____ Provided passage

Tresther’s Tru-pinions: Juk means porridge in Korean

Photo+by+Scott+Lew.+
Photo by Scott Lew.

In the corner of my living room in a Target disk chair is a butternut squash. No one is allowed to sit in the chair. It is not meant for humans. It’s a chair exclusively for melons, squash and produce that have found their way into our home. Melons are no longer in season, so this chair is now exclusively for squash and clementines.

This particular butternut squash has been sitting around for two weeks in our Target chair. Tomorrow it will be boiled into porridge for me and my housemates. 호박 죽 to be exact. The romanization of 호박죽 is hobakjuk. The pronunciation of hobakjuk is your problem, not mine. You can also call it squash porridge, but hobakjuk is a much cozier name. It’s one of my favorite fall foods, and it reminds me of Korea and the Korean communities in America my parents have created.

I’m making hobakjuk tomorrow for my housemates and I can’t wait to sip that steamy creamy juk. I made it once for myself when I was a second year in college when I was missing home. When the leaves have fallen and the seasonal affective disorder descends, that’s when I bring out my porridge recipe from Maanchi, my favorite online chef. It is during autumn, the season of change, that we gravitate most towards the familiar. We hold onto what grounds us and what has been tried and true to work.

I bring out the soup to take care of myself and to share the care with others. I fill up my bowl until it’s full and the overflow is for my loved ones. I’ve made juk for my parents before and whenever I do, the juk enters and soothes any wounds inside. It opens their mouths to reveal memories and stories of their parents warming up their families their stoves. A regular night would turn sacred because their parents made them steamy red bean juk with rice balls. You can see in the juk all the stories of care, suffering, celebration and living yet another day. In the juk are the stories my dad has told me and my brother time and time again and the stories my mom holds inside and will take to her grave.

When I eat tomorrow with my friends we will reflect on the stories and memories we write today. We’ll nourish ourselves with warm thick sweetness and laugh at President Kington’s special campus memo about the College’s “collaboration” with UGSDW. We’ll cry about the excruciating process of applying for jobs and our journeys with imposter syndrome and self-growth. What therapy has done for us. What our relationships have done for us. How many unhelpful men we’ve cut from our lives. How we have to perform for Drag next semester, our last semester together.

Now I’m a fourth year thinking about post-grad, and in the midst of all the coming change I know I’ll make the same recipe of butternut squash, mochiko rice flour and water after I’ve left this cold hearted neoliberal business of a school and settled down in a new city. People ask me what my plan is, and my plan is to stay open. It’s to embrace the uncertainty of the future and hold onto what I know works for me, one of which is a juk recipe that has never failed to keep me warm.

________
____ Stored data

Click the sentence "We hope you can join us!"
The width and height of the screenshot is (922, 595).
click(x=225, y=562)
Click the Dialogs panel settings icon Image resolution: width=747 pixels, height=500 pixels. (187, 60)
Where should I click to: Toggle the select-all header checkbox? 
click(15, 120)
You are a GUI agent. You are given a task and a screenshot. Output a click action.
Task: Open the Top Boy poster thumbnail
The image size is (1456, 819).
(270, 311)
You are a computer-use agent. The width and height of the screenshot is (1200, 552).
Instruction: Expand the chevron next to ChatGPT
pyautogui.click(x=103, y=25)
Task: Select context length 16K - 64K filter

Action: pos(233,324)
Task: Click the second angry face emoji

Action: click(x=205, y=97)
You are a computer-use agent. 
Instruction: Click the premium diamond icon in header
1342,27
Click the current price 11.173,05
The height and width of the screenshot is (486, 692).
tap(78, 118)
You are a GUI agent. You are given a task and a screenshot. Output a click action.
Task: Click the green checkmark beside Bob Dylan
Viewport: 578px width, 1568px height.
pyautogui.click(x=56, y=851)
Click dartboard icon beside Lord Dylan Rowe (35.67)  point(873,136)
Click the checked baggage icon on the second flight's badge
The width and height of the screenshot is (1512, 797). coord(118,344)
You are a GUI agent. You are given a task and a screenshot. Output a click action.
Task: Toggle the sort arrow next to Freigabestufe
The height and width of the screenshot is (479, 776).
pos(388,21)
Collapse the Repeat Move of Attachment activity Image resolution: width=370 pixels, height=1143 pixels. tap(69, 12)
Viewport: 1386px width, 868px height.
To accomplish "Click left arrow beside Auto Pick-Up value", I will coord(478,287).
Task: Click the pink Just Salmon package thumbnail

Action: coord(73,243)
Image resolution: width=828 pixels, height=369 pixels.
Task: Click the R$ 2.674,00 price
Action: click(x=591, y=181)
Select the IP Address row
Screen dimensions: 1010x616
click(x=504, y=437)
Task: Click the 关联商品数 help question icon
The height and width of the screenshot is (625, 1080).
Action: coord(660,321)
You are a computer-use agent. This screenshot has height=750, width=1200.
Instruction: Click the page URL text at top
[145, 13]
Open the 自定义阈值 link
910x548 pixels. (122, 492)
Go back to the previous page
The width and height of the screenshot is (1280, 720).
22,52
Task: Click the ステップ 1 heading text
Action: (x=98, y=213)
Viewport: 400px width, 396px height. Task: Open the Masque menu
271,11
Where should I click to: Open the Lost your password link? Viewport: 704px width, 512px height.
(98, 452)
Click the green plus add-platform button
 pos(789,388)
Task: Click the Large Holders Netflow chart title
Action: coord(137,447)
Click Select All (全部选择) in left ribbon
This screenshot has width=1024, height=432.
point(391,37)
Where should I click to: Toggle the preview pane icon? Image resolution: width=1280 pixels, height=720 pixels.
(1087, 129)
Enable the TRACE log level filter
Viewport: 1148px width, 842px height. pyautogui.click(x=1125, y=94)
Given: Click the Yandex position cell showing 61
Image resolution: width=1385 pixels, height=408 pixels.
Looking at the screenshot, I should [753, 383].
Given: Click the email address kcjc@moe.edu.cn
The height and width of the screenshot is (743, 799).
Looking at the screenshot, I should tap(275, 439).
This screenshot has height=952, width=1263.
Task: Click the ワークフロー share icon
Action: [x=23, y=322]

________

**Exercise**: Write out the passage of the porridge column between "Tresther’s Tru-pinions: Juk" and "parents have created.", inclusive, word for word.

**Written answer**:
Tresther’s Tru-pinions: Juk means porridge in Korean

Photo+by+Scott+Lew.+
Photo by Scott Lew.

In the corner of my living room in a Target disk chair is a butternut squash. No one is allowed to sit in the chair. It is not meant for humans. It’s a chair exclusively for melons, squash and produce that have found their way into our home. Melons are no longer in season, so this chair is now exclusively for squash and clementines.

This particular butternut squash has been sitting around for two weeks in our Target chair. Tomorrow it will be boiled into porridge for me and my housemates. 호박 죽 to be exact. The romanization of 호박죽 is hobakjuk. The pronunciation of hobakjuk is your problem, not mine. You can also call it squash porridge, but hobakjuk is a much cozier name. It’s one of my favorite fall foods, and it reminds me of Korea and the Korean communities in America my parents have created.